128 - Improving Pediatric Sepsis Outcomes: The Role of Prehospital Sepsis Alert Criteria in Early Intervention and Outcomes
Sunday, April 27, 2025
8:30am – 10:45am HST
Publication Number: 128.5191
Jack M. Christian, Johns Hopkins University School of Medicine, Baltimore, MD, United States; Nicolas A. Wyhs, Johns Hopkins University School of Medicine, San Diego, CA, United States; Jennifer F. Anders, Johns Hopkins Children's Center, BALTIMORE, MD, United States
Medical Student Johns Hopkins University School of Medicine Baltimore, Maryland, United States
Background: Mortality in pediatric sepsis increases with delay in recognition and treatment, including early fluid resuscitation and antibiotics. Given the importance of early recognition, the Maryland Institute for Emergency Medical Services (EMS) System implemented a Pediatric Sepsis Rule-In Criteria protocol to promote prehospital identification and treatment of sepsis. Objective: We sought to evaluate the impact of this novel prehospital pediatric sepsis identification tool on patient outcomes. Design/Methods: We conducted a retrospective cohort study of all patients admitted to Johns Hopkins Hospital (JHH) through the pediatric emergency department (PED) with a sepsis admitting diagnosis from 07/01/2016 to 12/31/2023. Protocol-identified subjects were patients transported by Maryland EMS to the JHH PED with either pre-hospital PED notification of sepsis (“Sepsis Alert”) or a primary or secondary impression of “sepsis” listed in the EMS chart. Outcomes for these subjects were compared to age-matched patients presenting to the JHH PED by non-ambulance transport or by EMS but without prehospital identification of sepsis. We tested the association between prehospital sepsis identification and mean time to first antibiotic and fluid administration using Kruskal-Wallis tests. Results: Our cohort included 10 EMS sepsis identified patients, 20 patients transported by EMS without prehospital sepsis identification, and 20 non-ambulance arrivals. Mean time to first antibiotic was lower among patients with prehospital sepsis identification, compared to patients transported by EMS without prehospital identification, and patients arriving by non-ambulance transport (1.3 vs 2.0 vs 2.7 hours, respectively; p=0.043). Time to fluid administration was similarly lowest with prehospital identification (0.42 vs 1.6 vs 2.1 hours, respectively; p=0.0001).

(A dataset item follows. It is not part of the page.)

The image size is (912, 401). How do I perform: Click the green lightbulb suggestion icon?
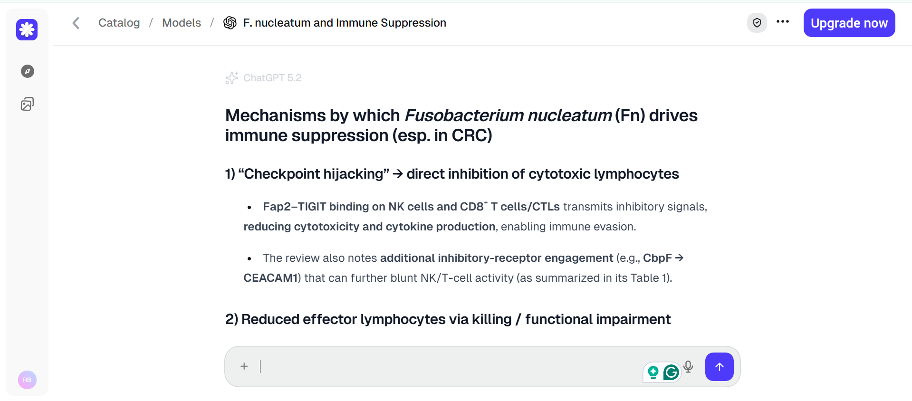(x=653, y=372)
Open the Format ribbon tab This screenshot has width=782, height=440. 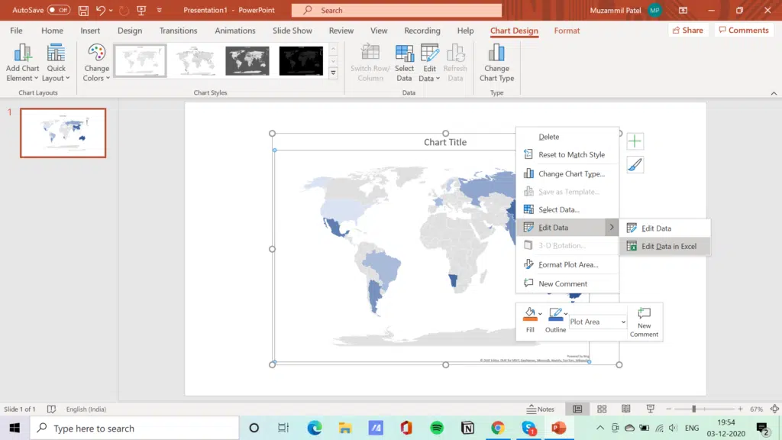point(567,31)
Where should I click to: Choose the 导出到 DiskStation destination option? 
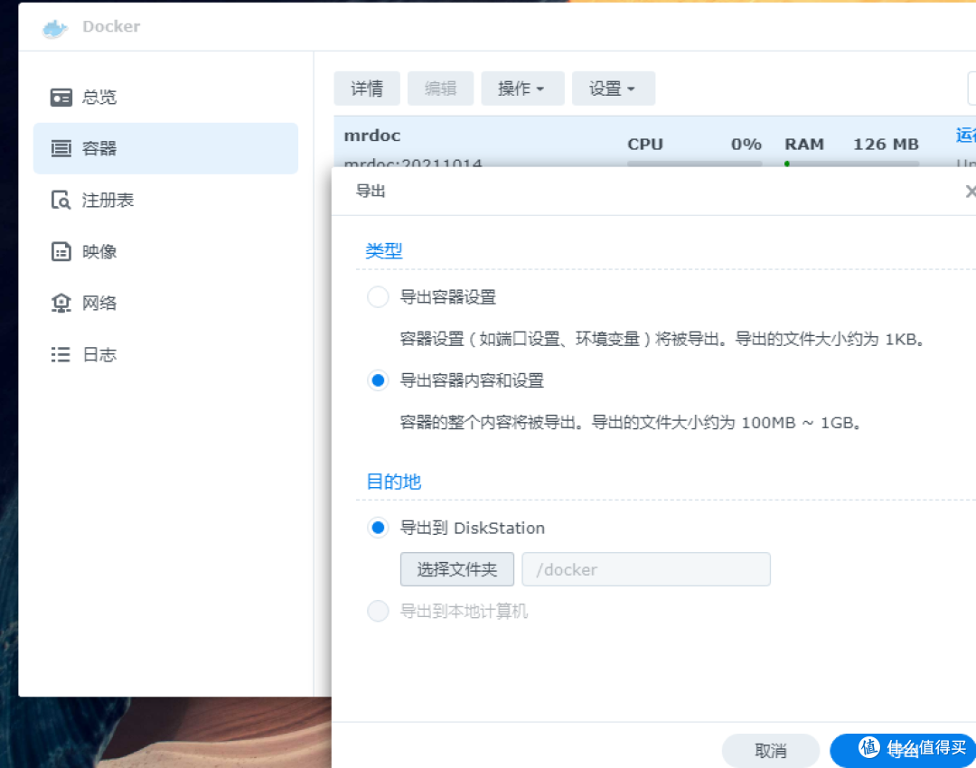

Conclusion(s): The implementation of the Maryland EMS prehospital sepsis identification criteria significantly reduced the time to first antibiotic and fluid administration compared to cases without prehospital sepsis identification, supporting the effectiveness of early sepsis recognition and intervention by prehospital providers in improving timely treatment of pediatric sepsis.